Alma y yo habíamos salido a explorar el bosque que crecía frente a nuestra casa como solíamos hacer cuando los días se volvían luminosos y claros otra vez, después del interminable invierno.
Aunque conocíamos casi de memoria cada roble centenario, cada raíz que se asomaba entre las hojas secas del suelo o las huellas que los jabalíes dejaban en la tierra húmeda, cada tarde -después de la siesta que nuestra madre nos obligaba a dormir.

- Alma y yo nos escabullíamos de la mansión y Caminábamos de la mano para perdernos en el bosque hasta que empezaba a oscurecer.

-Estás sangrando, Estrella -me dijo Alma sin volverse para mirarme.
La noche en que yo nací, un cometa atravesaba el cielo dejando a su paso una estela de fuego, hielo y estrellas rotas. Y ese es precisamente el nombre que mi madre eligió para mí: Estrella.

-Ten cuidado -añadió-. Si te manchas el vestido, mamá te regañará otra vez. Sabes de sobra que a ella y a Carmen no les gusta que juguemos en el bosque, creen que no es propio de señoritas.

-Te equivocas, es por los lobos: mamá y Carmen tienen miedo de que se nos coman vivas y después solo encuentren nuestra ropa hecha jirones y nuestros zapatitos entre los matorrales, todo manchado de sangre. -respondí, intentando asustarla.
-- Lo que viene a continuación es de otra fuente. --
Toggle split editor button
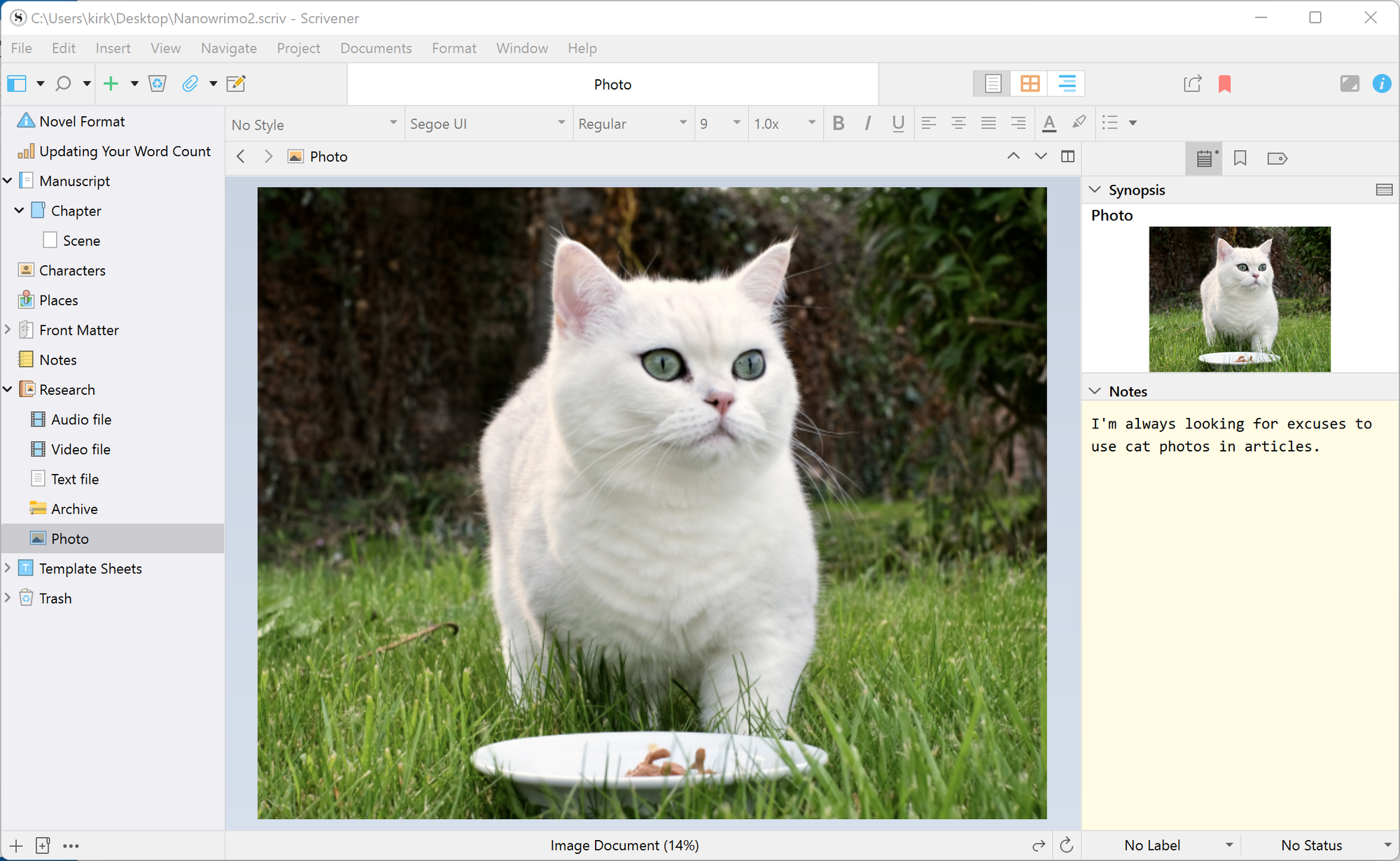Screen dimensions: 1400x861 [x=1068, y=156]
-Sí, igual que le pasó a la hija sin padre de la maestra del pueblo. A la pobre ni siquiera pudieron hacerle un entierro decente con lo poco de ella que no se comieron los lobos.
Una lástima -añadió Alma, en un tono que no me sonó nada compasivo.

Igual que todo el mundo en Basondo, yo había escuchado muchas veces esa misma historia, pero ahora, al pensar en la hija despedazada de la maestra, un escalofrío me bajó por la espalda.

-Todavía sangras -añadió Alma con voz cantarina.

Me miré la mano derecha y vi el corte en mi dedo índice: era una herida irregular que bajaba hasta el nacimiento de la uña.

-No es nada, solo me he arañado con una rama -respondí de mala gana.

El sol de la tarde apenas era capaz de llegar hasta nosotras atravesando las ramas más altas del bosque, tejidas entre sí como una cúpula vegetal, así que enseguida noté la sangre saliendo de mi herida y resbalando por mi mano: sangre de color rojo brillante, y tan caliente, que sentí una quemadura invisible formándose bajo mi piel.
N

unca antes me había asustado la visión de la sangre, pero en ese momento me pareció algo horrible, casi insoportable. Mi estómago se cerró por el asco y agité la mano intentando librarme de ese hilo al rojo vivo que recorría mi piel. Algunas gotas cayeron sobre la tierra del bosque, pero la mayoría mancharon la falda de mi vestido azul.

-Te dije que tuvieras cuidado -insistió Alma mientras rodeaba el tronco de un pino enorme para seguir avanzando-. Y deja ya de portarte así, llevas de morros desde que hemos salido de la mansión. Me aburro. No eres nada divertida cuando te enfadas, Estrella.

-No estoy enfadada -mascullé-. Lo que pasa es que algunas veces te pones insoportable.

-¿Insoportable? Pero si yo soy Alma la Santa -respondió ella con voz demasiado cariñosa.